(Data entries)
○ ○ ○ ○

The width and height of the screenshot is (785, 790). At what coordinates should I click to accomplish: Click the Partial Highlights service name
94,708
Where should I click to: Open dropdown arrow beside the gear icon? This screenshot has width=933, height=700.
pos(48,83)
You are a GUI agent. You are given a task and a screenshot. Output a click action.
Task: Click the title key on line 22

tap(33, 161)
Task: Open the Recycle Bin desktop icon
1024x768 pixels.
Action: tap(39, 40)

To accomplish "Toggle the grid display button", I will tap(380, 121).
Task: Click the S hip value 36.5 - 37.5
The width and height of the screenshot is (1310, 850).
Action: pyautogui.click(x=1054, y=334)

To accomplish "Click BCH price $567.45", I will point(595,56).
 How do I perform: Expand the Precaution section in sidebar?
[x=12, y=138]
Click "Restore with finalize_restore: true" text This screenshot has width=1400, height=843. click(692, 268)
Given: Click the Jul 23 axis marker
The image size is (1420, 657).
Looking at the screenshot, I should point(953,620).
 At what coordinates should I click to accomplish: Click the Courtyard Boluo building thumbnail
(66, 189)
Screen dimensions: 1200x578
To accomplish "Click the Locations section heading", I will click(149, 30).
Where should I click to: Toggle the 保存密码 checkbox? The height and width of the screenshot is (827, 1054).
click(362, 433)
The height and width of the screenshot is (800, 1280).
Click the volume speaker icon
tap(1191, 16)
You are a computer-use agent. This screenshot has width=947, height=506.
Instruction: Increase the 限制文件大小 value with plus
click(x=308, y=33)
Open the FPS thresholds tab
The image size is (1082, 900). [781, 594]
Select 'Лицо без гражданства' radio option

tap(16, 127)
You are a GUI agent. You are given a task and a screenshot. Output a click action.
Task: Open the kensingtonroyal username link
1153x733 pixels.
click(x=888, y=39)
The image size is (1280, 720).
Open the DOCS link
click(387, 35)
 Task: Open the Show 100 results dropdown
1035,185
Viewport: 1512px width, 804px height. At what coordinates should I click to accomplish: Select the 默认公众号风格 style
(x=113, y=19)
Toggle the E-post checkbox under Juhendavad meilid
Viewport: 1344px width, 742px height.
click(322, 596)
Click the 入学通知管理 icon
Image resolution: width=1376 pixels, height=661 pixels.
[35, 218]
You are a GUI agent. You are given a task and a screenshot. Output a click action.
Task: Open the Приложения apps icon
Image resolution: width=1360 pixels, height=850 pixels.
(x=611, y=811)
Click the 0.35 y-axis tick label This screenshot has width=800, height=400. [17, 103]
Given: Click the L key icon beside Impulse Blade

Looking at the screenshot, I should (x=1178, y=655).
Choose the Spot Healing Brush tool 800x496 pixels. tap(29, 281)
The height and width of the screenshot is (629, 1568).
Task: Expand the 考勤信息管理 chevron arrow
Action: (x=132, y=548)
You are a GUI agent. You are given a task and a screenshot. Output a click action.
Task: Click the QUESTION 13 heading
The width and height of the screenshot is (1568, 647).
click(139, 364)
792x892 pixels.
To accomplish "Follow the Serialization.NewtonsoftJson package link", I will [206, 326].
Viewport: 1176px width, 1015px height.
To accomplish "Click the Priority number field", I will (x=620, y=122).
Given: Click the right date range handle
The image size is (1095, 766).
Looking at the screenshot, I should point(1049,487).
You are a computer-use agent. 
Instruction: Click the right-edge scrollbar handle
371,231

○ ○ ○ ○

■ ASSIGNED TASK ■
From the entries, find how many lines contain "axis" and give the number alone.

■ FINISHED EXERCISE ■
2